Unsurprisingly, customers want to be assured of accurate, safe transactions and that organisations will follow through on their commitments to goods or services. Contact centres need to continue to adhere to operational standards to ensure compliance and security, and ensure they ramp up education and awareness around the risks of IVR payments. All in an effort to reassure their customers and enable them to have the smoothest and safest customer experience.

Ensuring education from the outside

The contact centre is the epicentre of personal customer data. Contact centre agents regularly pull up and use insights from the data accumulated to amplify customer understanding and add to new data points based on continuous customer interactions. To ensure a continuously high-quality customer purchasing experience, when using IVR payments, an awareness of the importance of data security – by both agent and customer – is crucial.

IVR payments are almost always fully automated for 24/7 self-service and are expertly tailored to suit the customer and business needs. In reality, this translates into customers slowly being guided through a process of intuitive phone menus and additional information to ease any fears of fraud and other anxieties they may have.

Information about the process of IVR payments, how to spot fraud attempts and how to best secure data must be readily available for customers. If this is not already being provided by contact centres, then businesses need to re-evaluate their processes, sooner rather than later. Agents should be actively educating customers and information should be readily available via FAQs pages and chatbot functions.

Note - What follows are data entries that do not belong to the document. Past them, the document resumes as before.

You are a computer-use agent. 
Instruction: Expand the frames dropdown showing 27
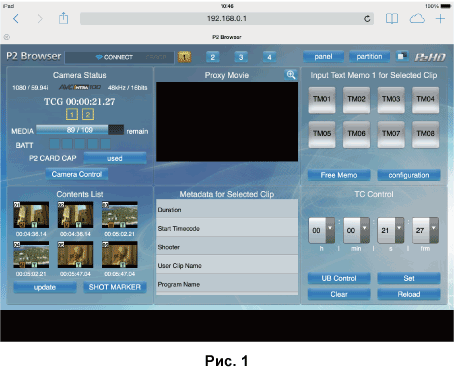coord(434,230)
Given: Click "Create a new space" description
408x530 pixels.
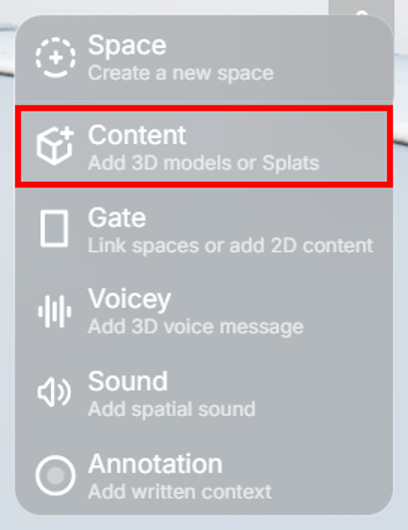Looking at the screenshot, I should (181, 73).
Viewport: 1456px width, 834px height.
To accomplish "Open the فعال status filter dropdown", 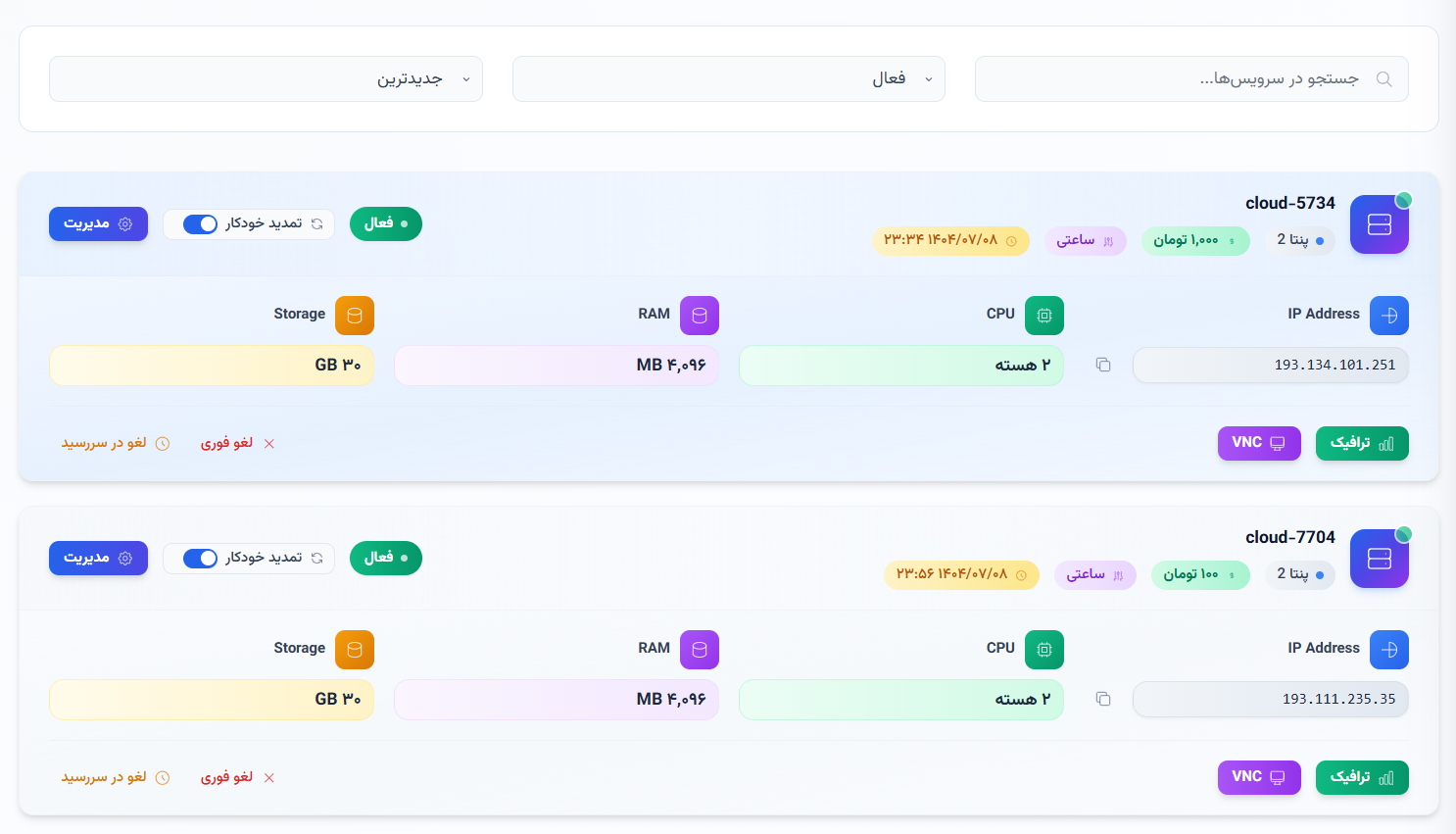I will [728, 78].
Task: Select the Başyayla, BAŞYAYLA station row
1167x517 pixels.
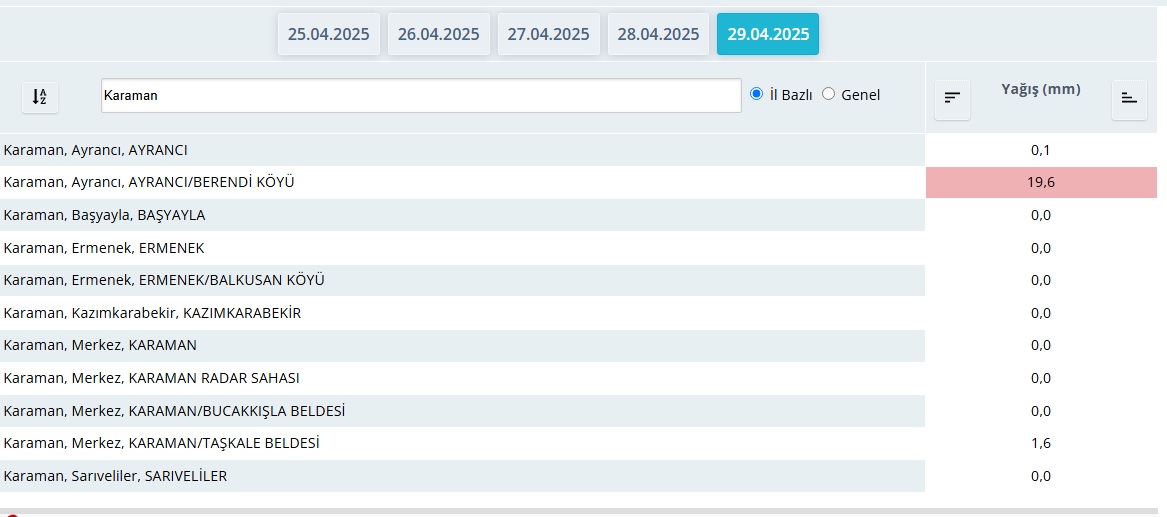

While IVR payments remain a popular payment method for customers, contact centres need to ensure they are internally operating to the highest security and compliance standard possible. By securing their data in transit and storage whilst simultaneously ensuring ease for agents to utilise the data to continue providing meaningful CX. All of which can reduce customer anxieties around potential fraud and increase awareness around the risks of IVR payments, while delivering high quality and seamless customer purchasing experience.